CIS Public Use Microdata Files (PUMFs):
CIS uses a number of techniques to ensure confidentiality:
- Data reduction involves limiting the amount of identifying information on the PUMF. Techniques include removing direct identifiers, sub-sampling, reducing the level of detail, grouping and suppressing data values for specific records.
- Data perturbation involves applying protective measures by coarsening or perturbing the data to hamper re-identification attempts. The addition of noise and data swapping are examples of perturbation techniques that are often employed.
- Quantitative variables with very large positive or negative values are usually rare or unique in the population. Such extreme values are often top-coded which involves replacing the top values while preserving the integrity of the file for the purposes of producing precise and accurate statistics.
- All income values are rounded.
Revisions and seasonal adjustment
Revisions are made to CIS data every five years after new population estimates become available following the most recent census. At that time, all CIS data back to the previous census is re-weighted using the new population estimates (since the new population estimates will cover the inter-censal period between the two most recent censuses), and all corresponding historical CIS estimates are revised. The last revision occurred with the release of the 2014 data.
Non-sampling errors resulting from human errors such as simple mistakes, misunderstanding or misinterpretation will generally have a minor impact on the overall accuracy of the estimates. Errors occurring systematically and errors arising from sources such as coverage, erroneous response, non-response and processing can have, on the other hand, a major impact on the reliability of estimates. Considerable time and effort is invested into reducing non-sampling errors in CIS.

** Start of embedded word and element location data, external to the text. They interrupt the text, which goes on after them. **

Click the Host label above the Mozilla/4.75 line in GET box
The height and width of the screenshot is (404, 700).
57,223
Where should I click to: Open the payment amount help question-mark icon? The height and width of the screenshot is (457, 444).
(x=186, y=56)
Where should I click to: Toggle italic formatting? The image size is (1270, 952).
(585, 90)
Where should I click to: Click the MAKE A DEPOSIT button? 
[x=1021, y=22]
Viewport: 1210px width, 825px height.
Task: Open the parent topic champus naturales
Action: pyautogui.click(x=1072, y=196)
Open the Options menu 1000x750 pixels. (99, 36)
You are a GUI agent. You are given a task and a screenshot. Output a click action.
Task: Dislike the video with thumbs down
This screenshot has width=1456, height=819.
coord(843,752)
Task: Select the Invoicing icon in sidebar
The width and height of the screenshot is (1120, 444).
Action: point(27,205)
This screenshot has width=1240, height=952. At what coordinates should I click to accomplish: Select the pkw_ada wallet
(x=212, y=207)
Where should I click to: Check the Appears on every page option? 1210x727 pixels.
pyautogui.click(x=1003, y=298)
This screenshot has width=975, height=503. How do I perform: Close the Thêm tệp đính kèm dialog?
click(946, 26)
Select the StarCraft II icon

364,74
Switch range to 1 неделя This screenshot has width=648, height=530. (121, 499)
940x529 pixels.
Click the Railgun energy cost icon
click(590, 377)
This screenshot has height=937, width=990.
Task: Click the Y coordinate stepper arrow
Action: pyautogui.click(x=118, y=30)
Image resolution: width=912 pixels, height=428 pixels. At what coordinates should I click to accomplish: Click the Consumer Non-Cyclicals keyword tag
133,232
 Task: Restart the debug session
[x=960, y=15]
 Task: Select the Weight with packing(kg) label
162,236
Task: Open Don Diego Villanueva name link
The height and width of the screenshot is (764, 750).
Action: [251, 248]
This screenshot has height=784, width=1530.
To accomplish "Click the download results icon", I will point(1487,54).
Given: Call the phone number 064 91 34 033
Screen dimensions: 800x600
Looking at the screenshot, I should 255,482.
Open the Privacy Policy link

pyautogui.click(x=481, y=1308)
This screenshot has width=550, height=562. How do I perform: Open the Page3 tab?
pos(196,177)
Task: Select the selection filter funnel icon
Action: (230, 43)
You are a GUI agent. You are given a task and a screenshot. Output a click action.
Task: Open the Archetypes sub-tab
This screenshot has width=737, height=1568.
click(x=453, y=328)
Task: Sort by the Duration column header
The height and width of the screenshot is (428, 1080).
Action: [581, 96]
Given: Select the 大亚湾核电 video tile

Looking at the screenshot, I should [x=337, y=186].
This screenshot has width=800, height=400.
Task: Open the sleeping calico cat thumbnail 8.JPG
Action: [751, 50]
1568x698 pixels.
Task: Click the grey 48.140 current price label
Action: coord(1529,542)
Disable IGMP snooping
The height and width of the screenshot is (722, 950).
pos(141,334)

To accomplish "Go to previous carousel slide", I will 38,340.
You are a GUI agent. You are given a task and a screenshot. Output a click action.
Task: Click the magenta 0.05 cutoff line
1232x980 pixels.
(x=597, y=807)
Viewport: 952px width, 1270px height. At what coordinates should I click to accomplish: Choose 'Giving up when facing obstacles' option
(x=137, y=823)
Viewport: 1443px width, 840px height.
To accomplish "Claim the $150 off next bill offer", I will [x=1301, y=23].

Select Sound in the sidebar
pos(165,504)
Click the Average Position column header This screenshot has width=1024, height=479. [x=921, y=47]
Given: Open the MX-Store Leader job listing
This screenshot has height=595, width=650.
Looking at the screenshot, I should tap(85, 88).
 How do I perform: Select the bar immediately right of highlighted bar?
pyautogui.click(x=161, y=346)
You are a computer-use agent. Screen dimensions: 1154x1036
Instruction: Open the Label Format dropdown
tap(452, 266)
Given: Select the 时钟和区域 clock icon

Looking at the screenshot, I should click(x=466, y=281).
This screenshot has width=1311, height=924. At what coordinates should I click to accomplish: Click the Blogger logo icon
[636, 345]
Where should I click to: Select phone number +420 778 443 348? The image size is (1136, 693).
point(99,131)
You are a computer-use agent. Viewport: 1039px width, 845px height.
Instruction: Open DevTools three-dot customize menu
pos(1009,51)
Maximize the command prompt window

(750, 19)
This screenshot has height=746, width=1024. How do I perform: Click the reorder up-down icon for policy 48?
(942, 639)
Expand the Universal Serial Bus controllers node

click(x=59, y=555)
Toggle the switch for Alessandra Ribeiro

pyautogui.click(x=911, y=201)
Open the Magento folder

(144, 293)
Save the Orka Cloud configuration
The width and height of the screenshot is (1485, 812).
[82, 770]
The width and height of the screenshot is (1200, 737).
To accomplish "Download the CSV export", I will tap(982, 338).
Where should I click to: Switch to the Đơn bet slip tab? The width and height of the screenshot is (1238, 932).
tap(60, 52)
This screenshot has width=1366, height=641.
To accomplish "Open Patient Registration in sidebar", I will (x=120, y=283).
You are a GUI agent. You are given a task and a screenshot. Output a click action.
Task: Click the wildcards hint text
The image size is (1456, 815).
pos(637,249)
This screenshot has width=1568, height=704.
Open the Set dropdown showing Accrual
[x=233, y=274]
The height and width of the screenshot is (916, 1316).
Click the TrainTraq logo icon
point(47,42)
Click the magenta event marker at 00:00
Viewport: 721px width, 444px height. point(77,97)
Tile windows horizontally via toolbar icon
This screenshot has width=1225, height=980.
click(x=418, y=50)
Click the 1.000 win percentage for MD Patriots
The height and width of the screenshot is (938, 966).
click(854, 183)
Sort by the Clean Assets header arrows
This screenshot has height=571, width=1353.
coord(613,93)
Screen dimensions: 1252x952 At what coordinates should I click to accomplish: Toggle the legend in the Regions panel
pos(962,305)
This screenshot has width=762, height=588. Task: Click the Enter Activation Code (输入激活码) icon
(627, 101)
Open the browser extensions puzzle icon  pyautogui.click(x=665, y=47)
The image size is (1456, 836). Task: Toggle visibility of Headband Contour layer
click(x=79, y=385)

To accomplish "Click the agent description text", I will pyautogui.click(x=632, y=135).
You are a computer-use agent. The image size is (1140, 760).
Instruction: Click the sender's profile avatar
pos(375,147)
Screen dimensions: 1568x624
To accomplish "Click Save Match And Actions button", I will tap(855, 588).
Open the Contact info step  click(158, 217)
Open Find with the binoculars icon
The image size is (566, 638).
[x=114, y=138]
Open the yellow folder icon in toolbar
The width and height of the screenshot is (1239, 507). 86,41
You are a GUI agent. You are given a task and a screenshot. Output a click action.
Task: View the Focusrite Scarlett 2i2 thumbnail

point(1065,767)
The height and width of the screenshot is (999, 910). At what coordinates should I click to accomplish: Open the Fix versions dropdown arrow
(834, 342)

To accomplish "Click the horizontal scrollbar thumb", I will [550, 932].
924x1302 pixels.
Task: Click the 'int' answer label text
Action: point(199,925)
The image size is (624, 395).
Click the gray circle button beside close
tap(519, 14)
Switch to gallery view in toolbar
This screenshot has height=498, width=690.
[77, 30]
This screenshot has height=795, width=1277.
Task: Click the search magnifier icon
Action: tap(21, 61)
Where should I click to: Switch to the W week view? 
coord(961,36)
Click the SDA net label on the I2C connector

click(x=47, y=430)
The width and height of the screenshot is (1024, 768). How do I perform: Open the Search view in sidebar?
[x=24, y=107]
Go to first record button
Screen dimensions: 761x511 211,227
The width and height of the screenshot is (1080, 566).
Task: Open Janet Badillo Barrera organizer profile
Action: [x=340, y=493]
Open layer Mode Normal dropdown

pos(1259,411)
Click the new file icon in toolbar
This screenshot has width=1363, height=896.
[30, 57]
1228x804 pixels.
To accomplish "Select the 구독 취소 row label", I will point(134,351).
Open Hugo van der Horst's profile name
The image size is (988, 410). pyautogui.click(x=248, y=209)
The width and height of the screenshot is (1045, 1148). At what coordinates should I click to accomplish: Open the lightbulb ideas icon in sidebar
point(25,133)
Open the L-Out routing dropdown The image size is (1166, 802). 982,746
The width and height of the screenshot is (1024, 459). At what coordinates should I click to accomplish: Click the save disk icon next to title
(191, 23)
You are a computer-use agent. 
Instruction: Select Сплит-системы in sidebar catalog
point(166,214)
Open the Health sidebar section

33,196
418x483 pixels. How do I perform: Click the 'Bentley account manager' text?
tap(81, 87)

Coverage error arises when sampling frame units do not exactly represent the target population. Units may have been omitted from the sampling frame (undercoverage), or units not in the target population may have been included (overcoverage), or units may have been included more than once (duplicates). Undercoverage represents the most common coverage problem. Slippage is a measure of survey coverage error. It is defined as the percentage difference between control totals (postcensal population estimates) and weighted sample counts. In 2017, the CIS person-level slippage rate was 10.2%.